Bill Horton, a partner with Jones Walker and co-chair of its healthcare industry team, said he thinks data going that far back would introduce a certain amount of noise from other changes, like implementing Affordable Care Act requirements. He wondered whether the burdensome requests are in part an effort to make an example of these providers.
"The timing does make it look like a little bit of a slap at the deal rather than a spontaneously occurring research interest," he said.
But Fuse Brown said that the FTC would need to go back that far in time in order to draw conclusions about the COPAs' effects.
"We need it going back quite a ways and going forward quite a ways to draw any conclusions about COPAs," she said, "and see whether they affect price, quality and access and how a market functions before and after a COPA."

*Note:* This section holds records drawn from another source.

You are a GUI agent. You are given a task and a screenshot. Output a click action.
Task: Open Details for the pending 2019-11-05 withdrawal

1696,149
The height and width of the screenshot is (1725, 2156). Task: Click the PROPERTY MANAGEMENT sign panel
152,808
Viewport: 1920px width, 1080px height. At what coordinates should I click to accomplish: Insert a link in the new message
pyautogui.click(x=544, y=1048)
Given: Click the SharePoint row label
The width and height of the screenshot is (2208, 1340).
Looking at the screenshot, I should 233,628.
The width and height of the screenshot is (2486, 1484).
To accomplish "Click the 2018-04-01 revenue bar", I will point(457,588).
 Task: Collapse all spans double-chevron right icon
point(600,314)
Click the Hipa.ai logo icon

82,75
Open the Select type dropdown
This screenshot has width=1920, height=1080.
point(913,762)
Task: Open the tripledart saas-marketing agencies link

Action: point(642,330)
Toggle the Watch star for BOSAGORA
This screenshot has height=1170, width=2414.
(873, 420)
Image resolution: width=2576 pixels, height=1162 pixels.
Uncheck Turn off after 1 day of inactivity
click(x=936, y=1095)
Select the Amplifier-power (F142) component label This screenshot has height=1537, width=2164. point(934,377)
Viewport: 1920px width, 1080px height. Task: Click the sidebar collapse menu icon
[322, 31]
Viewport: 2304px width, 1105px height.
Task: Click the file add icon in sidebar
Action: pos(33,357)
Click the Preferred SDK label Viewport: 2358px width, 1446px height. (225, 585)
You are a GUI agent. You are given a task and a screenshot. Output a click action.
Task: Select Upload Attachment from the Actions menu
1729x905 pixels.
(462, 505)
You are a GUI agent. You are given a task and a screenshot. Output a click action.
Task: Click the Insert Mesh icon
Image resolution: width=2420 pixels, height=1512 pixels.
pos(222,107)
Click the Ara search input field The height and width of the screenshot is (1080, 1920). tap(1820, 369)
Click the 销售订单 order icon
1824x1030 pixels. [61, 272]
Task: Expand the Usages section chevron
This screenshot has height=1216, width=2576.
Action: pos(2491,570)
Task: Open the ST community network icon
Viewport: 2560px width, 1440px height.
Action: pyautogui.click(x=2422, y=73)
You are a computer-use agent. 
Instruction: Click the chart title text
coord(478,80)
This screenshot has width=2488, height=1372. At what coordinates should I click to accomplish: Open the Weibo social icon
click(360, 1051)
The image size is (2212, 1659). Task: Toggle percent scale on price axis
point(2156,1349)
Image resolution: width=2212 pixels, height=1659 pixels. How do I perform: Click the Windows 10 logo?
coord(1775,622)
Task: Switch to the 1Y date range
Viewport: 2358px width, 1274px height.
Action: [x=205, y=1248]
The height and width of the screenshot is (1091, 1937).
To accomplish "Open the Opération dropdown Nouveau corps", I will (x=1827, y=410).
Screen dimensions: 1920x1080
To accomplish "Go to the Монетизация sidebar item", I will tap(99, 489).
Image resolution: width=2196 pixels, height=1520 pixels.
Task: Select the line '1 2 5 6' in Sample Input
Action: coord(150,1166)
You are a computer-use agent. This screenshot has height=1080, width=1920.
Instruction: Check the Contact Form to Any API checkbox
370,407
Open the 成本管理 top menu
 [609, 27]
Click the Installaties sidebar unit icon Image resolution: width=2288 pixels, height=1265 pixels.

The health systems may try to negotiate narrower information requirements with the FTC, and the agency said in a statement it "fully expects to work collaboratively with special order recipients to minimize their burdens consistent with the commission's need to obtain information for this study."
The FTC indicated it planned to study COPAs at a June workshop where some panelists aired concerns about the Ballad merger. Richard Cowart, an attorney representing Ballad, said at the event that a federal government study on the subject "is bordering on irresponsible, frankly."
Ballad has found itself at odds with community members ever since its inception through the 2018 merger of Mountain States Health Alliance and Wellmont Health System. The health system swiftly rolled out changes to consolidate high-level trauma and neonatal intensive-care services at its Johnson City hospital, and critics say the changes have prompted unsafe conditions, staff shortages, long waits and heftier bills.
Ballad CEO Alan Levine took to Twitter after the FTC issued its demand letter to champion state's rights. But his posts stopped short of saying he planned to contest the demand.
"We plan to help but won't bend on states (sic) rights," he said.